• [Exercise]: Use the entries below and reproduce exactly the lines from the one containing "Image resolution: width=1024" down to the one containing "Task: Click the P16 legend label", both of them included.

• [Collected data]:

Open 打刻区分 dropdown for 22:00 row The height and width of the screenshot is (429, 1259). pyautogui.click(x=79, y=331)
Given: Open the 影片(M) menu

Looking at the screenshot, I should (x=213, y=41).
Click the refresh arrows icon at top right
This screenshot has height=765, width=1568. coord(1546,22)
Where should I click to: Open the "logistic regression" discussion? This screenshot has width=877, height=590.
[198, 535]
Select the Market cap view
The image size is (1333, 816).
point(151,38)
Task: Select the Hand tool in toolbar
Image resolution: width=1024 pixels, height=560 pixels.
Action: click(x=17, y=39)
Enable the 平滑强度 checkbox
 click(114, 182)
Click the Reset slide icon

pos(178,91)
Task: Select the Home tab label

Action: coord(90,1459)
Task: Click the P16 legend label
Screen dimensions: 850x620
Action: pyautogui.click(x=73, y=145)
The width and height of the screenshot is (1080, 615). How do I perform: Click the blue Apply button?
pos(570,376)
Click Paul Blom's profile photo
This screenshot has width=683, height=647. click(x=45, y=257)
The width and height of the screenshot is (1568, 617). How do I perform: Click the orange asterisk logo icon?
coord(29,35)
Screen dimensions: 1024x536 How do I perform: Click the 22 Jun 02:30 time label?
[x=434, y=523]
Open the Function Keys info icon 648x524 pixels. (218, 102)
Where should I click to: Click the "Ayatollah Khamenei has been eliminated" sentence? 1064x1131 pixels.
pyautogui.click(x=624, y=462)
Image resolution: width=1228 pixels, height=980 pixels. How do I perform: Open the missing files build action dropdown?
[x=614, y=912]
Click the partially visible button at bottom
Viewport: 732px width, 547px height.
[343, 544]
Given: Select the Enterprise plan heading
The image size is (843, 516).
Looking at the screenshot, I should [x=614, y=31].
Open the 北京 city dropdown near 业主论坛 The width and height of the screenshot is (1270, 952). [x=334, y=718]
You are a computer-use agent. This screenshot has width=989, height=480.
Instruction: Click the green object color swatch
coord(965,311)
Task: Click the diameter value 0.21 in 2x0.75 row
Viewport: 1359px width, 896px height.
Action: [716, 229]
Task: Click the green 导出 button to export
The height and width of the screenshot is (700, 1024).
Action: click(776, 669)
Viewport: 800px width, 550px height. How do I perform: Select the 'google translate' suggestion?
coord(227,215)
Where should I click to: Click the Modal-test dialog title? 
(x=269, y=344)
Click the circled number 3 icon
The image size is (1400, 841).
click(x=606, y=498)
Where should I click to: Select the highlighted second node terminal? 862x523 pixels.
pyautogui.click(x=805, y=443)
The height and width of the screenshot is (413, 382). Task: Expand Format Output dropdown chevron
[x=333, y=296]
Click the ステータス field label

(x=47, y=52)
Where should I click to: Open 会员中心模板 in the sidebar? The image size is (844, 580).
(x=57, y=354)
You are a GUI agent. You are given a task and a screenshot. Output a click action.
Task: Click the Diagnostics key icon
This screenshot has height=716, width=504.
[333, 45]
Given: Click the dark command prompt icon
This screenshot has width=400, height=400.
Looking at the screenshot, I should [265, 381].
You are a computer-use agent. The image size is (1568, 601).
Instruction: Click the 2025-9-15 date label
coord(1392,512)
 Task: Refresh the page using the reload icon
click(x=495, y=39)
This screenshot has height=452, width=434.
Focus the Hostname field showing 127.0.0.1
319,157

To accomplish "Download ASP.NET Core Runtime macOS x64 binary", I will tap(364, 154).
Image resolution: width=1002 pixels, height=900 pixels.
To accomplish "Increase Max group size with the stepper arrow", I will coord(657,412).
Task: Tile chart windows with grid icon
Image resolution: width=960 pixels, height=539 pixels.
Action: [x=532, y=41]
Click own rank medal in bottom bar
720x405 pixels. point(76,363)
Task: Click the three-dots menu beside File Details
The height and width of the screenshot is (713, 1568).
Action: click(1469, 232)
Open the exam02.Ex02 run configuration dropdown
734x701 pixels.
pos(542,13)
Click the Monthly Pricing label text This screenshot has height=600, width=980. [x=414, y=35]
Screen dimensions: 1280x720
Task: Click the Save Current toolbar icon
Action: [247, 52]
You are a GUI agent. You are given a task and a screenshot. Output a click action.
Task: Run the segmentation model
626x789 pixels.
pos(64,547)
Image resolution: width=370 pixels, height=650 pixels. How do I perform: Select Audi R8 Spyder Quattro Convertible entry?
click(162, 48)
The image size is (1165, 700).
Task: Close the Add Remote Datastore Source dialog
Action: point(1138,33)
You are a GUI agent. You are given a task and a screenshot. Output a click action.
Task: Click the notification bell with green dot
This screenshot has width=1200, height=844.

• [Result of this exercise]:
Image resolution: width=1024 pixels, height=560 pixels.
Action: click(x=17, y=39)
Enable the 平滑强度 checkbox
 click(114, 182)
Click the Reset slide icon

pos(178,91)
Task: Select the Home tab label

Action: coord(90,1459)
Task: Click the P16 legend label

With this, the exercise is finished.